A chat screenshot, showing that ChatGPT thinks there are two "R"s in "strawberry".
A chat screenshot, showing that ChatGPT thinks there are two "R"s in "strawberry".

Malicious users aside, LLMs are often just plain old wrong. And wrong about some very simple things. In the above screenshot, you can see that Open AI’s most cutting-edge model (GPT 4o), doesn’t know how many Rs are in the word “strawberry”.

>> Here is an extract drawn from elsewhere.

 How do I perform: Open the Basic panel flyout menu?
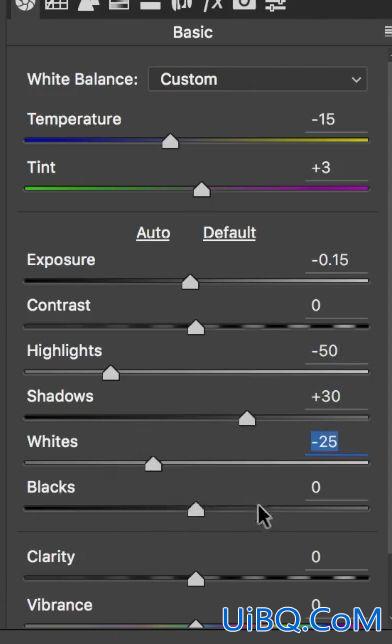click(388, 32)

LLMs are known for being confidently wrong — aka “hallucinating.” It can come in handy when writing a story but not so much when answering a support question or handling a payment. To make matters worse, the brain of the LLM doesn’t work like ours — they’re not thinking of an answer, they’re predicting the next token in a string of text — so it can be hard to reason about where their shortcomings and where they may be vulnerable. Just by adding a “please” or an extra exclamation mark to a prompt, you could get a completely different response.

That’s a level of uncertainty and volatility that you likely don’t want to give to an agent with too much unchecked control.

How can we protect ourselves?

Okay. So if AI can’t be trusted, what should we do? As with all things: it depends.

Depending on the capabilities of the agent, you may decide to apply different techniques.

At a minimum, your AI agent should probably at least have some restrictions placed on the actions it can perform.

If you have a customer assistance chat bot, for example, you may want to consider preventing it from being able to do anything the user couldn’t already do themselves. By all means allow it to update a user’s settings or create a support ticket on a user’s behalf. But LLMs are easily suggestable, so you likely shouldn’t let it decide on it’s own to issue refunds.

Now even if you’ve constrained your chatbot’s capabilities to match the user’s, it can still get things wrong. That’s where thoughtful UX could come in.

For each capability, think about the likelihood the LLM would get it wrong. Think about how difficult it is to get the LLM to do what the user wants. And think about how hard it would be to undo.

Consider adding UX elements that allow the user to approve, modify, or undo an action taken by the LLM.

Take inspiration from Amazon’s concept of one-way doors and two-way doors — where actions that are easy to reverse are two-way doors and actions that are irreversible or hard to reverse are one-way doors — and think about how that could apply to the UI/UX of your LLM agent interface.

A side-by-side of two UIs. One asking for the user's permission. One offering an 'undo' button.
A side-by-side of two UIs. One asking for the user's permission. One offering an "undo" button.

Changing an application theme between light mode and dark mode might be considered more of a two-way door — the LLM might get it wrong but that’s probably okay. (And you can always add an undo button, just in case.) In other words, if you get it wrong you can always ask for “forgiveness.”

Making a payment, on the other hand, is probably more like a one-way door — potentially very annoying and costly to reverse. There you may want to pause and wait for the user’s approval before continuing. In other words, you’re better off asking for “permission.”

Lastly, it may even be worth adding some form elements to help the user and the LLM get on the same page. If the user is asking the LLM to update their email, for example, have the LLM pre-fill an input box but give your user the opportunity to fix typos.

Not convinced? Think back to a time you asked Siri for directions. Maybe it wasn’t getting the destination name right? You had to go back and forth and finally you gave up, opened your phone, and typed it in yourself. Think about that happening to your user.

Conclusion

There’s much to be gained by adding AI agents to your application but it’s not without risks.

Agentic AI capablities add a layer of uncertainty — one that can be targeted by malicious actors or simply misused by agents.

Be cautious when providing your AI agent with access to tools and consider implementing sensible permission boundaries. You can also utilize UI and UX patterns that put your users in control of the actions being performed.